Warning bells would have gone off early in the Speaker’s head when he heard Michael Fabricant use the date of his accession to his Speaker’s throne. The bells would have become clamorous at the first “but”, and turned into sirens at the words “no longer than nine years”.
“Point of Order, Mr Speaker. You may recall back on 22 June 2009 you were speaking before Parliament and you were talking about Speaker Onslow who was in office for more than 30 years but you said that if you were elected to Parliament, you have given your commitment, Mr Speaker, to serve no longer than nine years in total. And I just wondered – ”
“As has just been pointed out to me by the Acting Clerk whom I know the honourable gentleman rightly respects, this is not a point of order. I’ve nothing to add and we’ll leave it there . . . .”
Not a point of order, so sit down?
Members get up on points of order to have a chat with the Speaker, to wish him happy birthday, to praise him for his wise and intelligent chairing. He can listen to that indefinitely.
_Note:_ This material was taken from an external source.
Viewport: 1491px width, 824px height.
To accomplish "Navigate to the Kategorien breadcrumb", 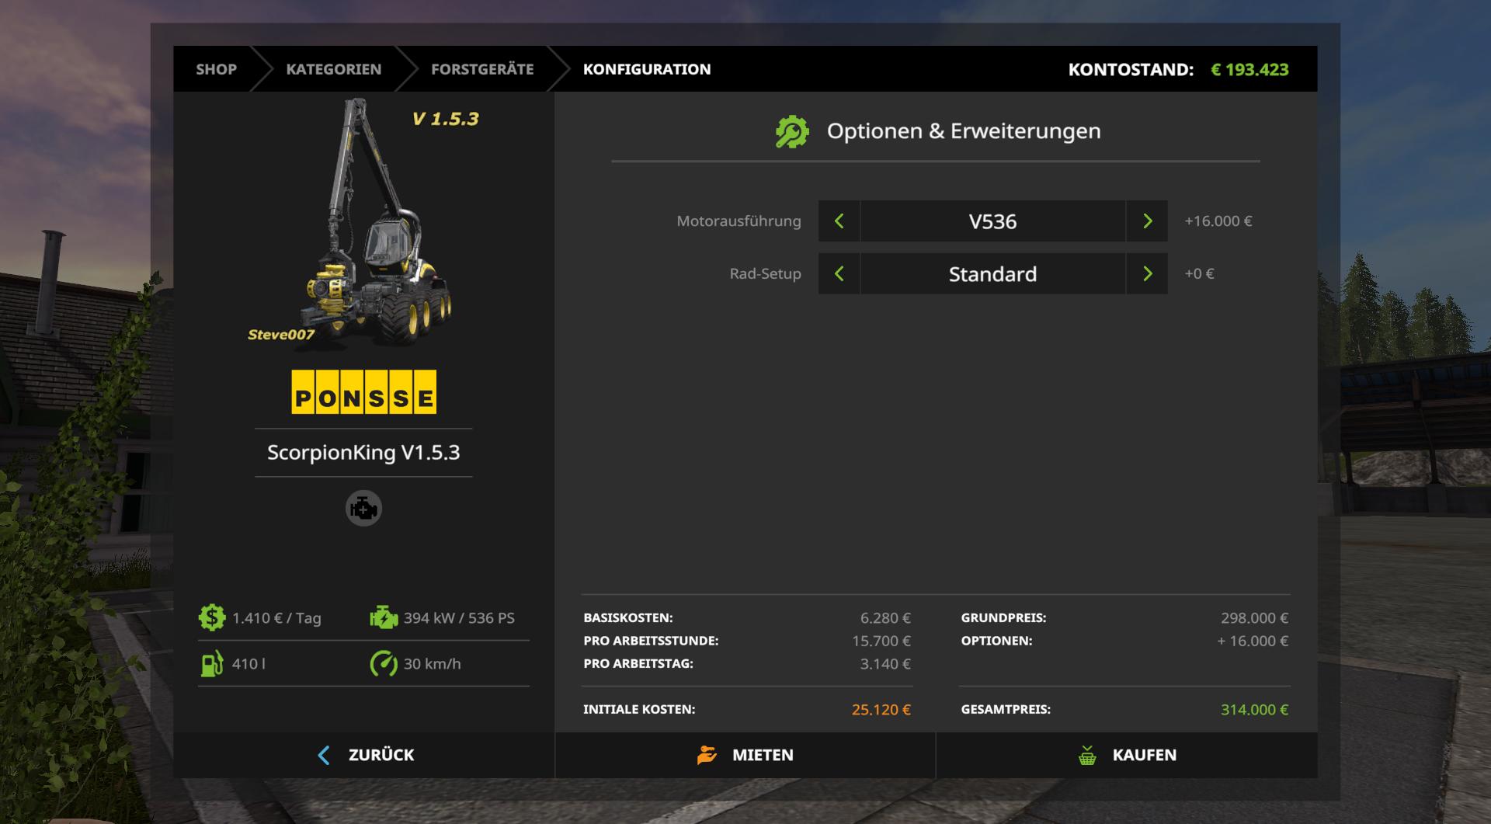I will [333, 69].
Here comes a chance to confirm on the record that he will serve for no longer than nine years – as promised – and he cuts the questioner off.
This is starting to firm up whispers Guido hears that Bercow has no plans to stand down after nine years, and that his intention is to serve the whole of the next Parliament.
Fabricant tweeted: “I thought it was rather cowardly the way the Speaker blamed the Acting Clerk for cutting me off.”
Did the Clerk spontaneously advise the Speaker this wasn’t a point of order?
Or was he prompted to do so by the Speaker?
Or did he in fact offer the advice at all?
Guido has a call in to Acting Clerk David Natzler to seek the answer to these interesting questions…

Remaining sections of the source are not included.